U.S. broadcaster Versus has seen the number of viewers increase 6 percent to an average of 301,000 through 29 telecasts, compared with 284,000 for the same period in the 2009-10 season. CBC's "Hockey Night in Canada" is averaging 1.52 million viewers over 24 telecasts, up 7 percent from last season's average of 1.42 million. TSN is averaging 686,000 viewers over 38 telecasts, a 6.5 percent increase from 2009-10.
NBC's prime-time broadcast of the Winter Classic became the most-watched regular-season NHL game in 36 years, earning a 2.3 rating and a 4 share, and averaging 4.5 million viewers, up 21.6 percent from the 2010 game.
Excluding broadcast contracts, league revenue from consumer products, digital media, the NHL Network, and sponsorship and advertising has grown 14 percent from 2009-10 and 85 percent since 2006-07, when the league initiated new strategies for digital products and sponsorship sales.
NHL At MidseasonTV Ratings Network (No. of games) Avg. rating Avg. No. of viewers Change NBC (1) 2.3 4,500,000 21.60% Versus (29) 0.3 301,000 6.00% CBC (24) NA 1,520,000 7.00% TSN (38) NA 686,000 6.50% At The Gate Top 5 Bottom 5 Team Avg. attend. Avg. attend. Chicago Blackhawks 21,290 New York Islanders 10,112 Montreal Canadiens 21,273 Phoenix Coyotes 11,140 Philadelphia Flyers 19,607 Atlanta Thrashers 12,848 Detroit Red Wings 19,378 Columbus Blue Jackets 13,495 Toronto Maple Leafs 19,303 New Jersey Devils 14,205 NA: Not available Source: SBJ research
The NHL renewed partnerships with Bridgestone, Cisco and McDonald's over the past year and signed new deals with Canadian Tire, Tim Hortons, Hershey and Discover.
"We're now seeing our partners leverage their association with the NHL to do hockey-themed advertising, especially around the big events," said Brian Jennings, NHL executive vice president of marketing. "And we are especially pleased with the digital numbers."
Heading into Sunday's All-Star Game in Raleigh, the average number of monthly unique visitors to NHL.com this season has risen 18 percent, to just under 21.2 million. Revenue from the league's GameCenter Live streaming service has increased 25 percent, and video starts on NHL.com have risen 128 percent. The league just recorded its 1 millionth download of its mobile application and now boasts 1.3 million "likes" on Facebook and 483,000 Twitter followers.

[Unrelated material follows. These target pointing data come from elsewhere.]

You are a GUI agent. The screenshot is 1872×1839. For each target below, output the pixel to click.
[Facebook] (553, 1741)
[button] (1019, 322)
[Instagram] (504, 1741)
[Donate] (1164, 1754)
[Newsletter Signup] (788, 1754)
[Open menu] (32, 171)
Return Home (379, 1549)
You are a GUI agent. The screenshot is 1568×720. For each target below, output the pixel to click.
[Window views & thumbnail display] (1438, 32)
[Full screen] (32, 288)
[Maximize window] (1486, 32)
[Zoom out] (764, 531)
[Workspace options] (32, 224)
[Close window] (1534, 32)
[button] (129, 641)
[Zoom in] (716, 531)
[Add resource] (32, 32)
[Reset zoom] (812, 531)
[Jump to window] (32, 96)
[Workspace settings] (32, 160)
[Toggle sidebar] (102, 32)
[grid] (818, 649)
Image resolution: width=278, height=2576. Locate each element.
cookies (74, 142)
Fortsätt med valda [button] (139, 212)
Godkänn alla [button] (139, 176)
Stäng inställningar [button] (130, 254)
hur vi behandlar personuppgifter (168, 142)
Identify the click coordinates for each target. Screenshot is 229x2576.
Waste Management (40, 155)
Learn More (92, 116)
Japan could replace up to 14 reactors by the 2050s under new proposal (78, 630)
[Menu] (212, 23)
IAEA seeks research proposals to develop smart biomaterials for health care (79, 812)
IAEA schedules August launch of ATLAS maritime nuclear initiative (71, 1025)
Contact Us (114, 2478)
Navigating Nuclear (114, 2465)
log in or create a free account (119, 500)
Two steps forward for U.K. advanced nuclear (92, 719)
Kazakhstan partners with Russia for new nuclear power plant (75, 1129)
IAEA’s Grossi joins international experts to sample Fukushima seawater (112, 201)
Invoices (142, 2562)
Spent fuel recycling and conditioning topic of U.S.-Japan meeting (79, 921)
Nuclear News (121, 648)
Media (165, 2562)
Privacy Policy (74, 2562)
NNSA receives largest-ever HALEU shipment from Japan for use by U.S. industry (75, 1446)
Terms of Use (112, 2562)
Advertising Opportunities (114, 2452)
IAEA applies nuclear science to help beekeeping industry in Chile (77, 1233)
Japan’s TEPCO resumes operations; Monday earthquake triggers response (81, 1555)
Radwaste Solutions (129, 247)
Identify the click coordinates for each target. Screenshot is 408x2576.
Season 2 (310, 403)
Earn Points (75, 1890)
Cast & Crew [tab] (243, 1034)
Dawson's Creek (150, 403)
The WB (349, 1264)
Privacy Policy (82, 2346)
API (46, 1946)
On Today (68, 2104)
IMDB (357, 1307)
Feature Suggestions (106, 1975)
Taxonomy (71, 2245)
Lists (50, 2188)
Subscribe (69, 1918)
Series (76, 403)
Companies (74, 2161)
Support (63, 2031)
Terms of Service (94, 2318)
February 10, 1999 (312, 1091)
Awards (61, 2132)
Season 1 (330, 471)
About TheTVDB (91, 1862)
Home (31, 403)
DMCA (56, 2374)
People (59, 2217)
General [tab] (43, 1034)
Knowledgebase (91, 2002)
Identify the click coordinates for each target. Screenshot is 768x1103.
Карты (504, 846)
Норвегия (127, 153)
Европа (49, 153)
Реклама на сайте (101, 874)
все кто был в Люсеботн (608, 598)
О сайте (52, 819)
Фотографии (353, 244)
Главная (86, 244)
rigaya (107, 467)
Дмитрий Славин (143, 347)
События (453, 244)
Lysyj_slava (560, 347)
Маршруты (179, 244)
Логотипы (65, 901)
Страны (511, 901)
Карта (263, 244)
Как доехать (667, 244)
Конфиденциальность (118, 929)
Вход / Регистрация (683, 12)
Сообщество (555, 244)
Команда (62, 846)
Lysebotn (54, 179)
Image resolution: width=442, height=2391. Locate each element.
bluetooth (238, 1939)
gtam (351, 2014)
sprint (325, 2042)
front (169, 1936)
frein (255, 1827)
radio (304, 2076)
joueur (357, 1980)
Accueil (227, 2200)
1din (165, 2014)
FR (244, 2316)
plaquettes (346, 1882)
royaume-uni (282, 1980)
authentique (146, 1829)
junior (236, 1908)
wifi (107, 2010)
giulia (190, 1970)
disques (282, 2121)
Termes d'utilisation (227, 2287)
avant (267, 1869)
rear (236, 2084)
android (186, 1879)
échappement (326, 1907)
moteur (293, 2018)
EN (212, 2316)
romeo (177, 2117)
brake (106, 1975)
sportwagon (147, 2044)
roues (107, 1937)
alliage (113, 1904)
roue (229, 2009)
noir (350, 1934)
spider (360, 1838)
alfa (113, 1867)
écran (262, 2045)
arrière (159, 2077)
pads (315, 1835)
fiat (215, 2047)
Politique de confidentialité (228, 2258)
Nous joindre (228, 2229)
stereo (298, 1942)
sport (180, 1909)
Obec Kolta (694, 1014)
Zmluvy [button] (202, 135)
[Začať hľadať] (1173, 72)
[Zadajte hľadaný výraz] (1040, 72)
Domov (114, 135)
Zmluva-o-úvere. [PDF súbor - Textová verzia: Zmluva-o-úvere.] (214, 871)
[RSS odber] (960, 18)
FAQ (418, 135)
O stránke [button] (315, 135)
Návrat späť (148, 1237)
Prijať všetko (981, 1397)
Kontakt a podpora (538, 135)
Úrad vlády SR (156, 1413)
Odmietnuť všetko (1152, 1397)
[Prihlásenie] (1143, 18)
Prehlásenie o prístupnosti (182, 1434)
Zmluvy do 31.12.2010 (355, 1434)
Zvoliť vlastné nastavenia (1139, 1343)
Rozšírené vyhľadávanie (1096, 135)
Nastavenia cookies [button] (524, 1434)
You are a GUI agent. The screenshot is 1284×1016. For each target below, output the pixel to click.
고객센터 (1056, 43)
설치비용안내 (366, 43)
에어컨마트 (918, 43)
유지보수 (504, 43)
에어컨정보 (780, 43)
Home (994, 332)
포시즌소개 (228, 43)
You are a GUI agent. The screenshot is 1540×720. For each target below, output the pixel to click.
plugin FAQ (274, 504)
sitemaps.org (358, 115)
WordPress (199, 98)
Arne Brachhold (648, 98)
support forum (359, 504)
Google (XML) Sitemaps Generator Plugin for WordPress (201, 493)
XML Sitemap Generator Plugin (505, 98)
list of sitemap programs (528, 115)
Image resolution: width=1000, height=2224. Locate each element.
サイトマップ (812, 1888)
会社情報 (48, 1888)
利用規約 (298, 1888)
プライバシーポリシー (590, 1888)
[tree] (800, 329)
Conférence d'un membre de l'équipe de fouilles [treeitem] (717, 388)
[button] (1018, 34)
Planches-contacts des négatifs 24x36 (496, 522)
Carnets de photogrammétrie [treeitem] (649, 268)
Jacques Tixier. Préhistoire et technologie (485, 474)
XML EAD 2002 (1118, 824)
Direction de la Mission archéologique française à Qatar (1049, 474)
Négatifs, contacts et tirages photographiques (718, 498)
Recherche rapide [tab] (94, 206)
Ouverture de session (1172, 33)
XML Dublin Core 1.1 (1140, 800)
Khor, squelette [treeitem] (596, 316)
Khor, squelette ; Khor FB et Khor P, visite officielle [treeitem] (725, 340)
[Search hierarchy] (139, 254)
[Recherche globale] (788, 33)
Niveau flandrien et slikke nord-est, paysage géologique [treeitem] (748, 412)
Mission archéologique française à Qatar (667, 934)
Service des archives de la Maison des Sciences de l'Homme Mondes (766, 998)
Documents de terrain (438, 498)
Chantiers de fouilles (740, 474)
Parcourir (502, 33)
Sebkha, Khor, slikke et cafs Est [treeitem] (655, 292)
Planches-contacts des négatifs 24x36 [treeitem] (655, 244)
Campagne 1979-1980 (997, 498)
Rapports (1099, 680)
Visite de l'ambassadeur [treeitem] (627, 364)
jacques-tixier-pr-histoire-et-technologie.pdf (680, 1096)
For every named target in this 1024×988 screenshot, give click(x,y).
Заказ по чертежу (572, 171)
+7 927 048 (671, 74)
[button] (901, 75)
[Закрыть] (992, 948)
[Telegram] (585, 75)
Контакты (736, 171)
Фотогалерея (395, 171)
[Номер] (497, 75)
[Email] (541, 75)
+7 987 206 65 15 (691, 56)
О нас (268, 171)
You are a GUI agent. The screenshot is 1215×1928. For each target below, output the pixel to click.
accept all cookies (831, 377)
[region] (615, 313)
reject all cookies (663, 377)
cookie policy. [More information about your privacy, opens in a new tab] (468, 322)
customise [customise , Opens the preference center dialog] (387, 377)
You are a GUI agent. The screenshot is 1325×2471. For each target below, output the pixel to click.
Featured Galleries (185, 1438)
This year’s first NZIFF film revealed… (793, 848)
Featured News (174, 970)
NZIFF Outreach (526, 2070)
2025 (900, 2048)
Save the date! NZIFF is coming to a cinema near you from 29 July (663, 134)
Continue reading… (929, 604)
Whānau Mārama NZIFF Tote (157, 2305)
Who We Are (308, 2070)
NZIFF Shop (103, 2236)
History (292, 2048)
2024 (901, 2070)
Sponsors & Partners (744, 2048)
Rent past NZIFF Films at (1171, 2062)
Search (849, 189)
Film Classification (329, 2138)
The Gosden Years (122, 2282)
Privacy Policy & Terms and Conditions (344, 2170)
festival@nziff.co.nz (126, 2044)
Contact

The growth in revenue comes despite relatively flat numbers at the gate. Through Jan. 17, the NHL's average attendance was 16,974 fans per game, or 92.3 percent of capacity. The number represents a 0.2 percent increase from 2009-10.
"When you look at attendance, there is a finite amount of capacity," Jennings said. "Absent of building new arenas with demonstrably more seating, you're not going to see attendance spikes."
Of the league's 30 teams, 16 have shown attendance growth this season, with 12 teams playing at or above 100 percent capacity. The Stanley Cup champion Chicago Blackhawks lead the league, averaging 21,290 spectators a game, which is 108 percent capacity. The Tampa Bay Lighting and Nashville Predators lead the league in growth, with both teams enjoying between a 12 percent and 13 percent increase in attendance.
Chris Parker, executive vice president and chief sales and marketing officer for the Predators, said the team's emphasis on multigame ticket packages and seasonlong promotions helped the team boost its average from 14,239 to 16,000 fans a game.
"We've done a much better job of maximizing our advertising and our individual game promotion," Parker said. "And the team's performance has improved on the ice."
But sharp drops in attendance by a handful of clubs have soured the league average, and seven clubs recorded attendance averages below 15,000. The Columbus Blue Jackets, Dallas Stars and New York Islanders have all seen double-digit attendance drops, with the Islanders losing 17.6 percent and averaging 10,112 fans a game. Although the Phoenix Coyotes posted a 4.1 percent increase, the club's average of 11,140 is still only 65 percent capacity.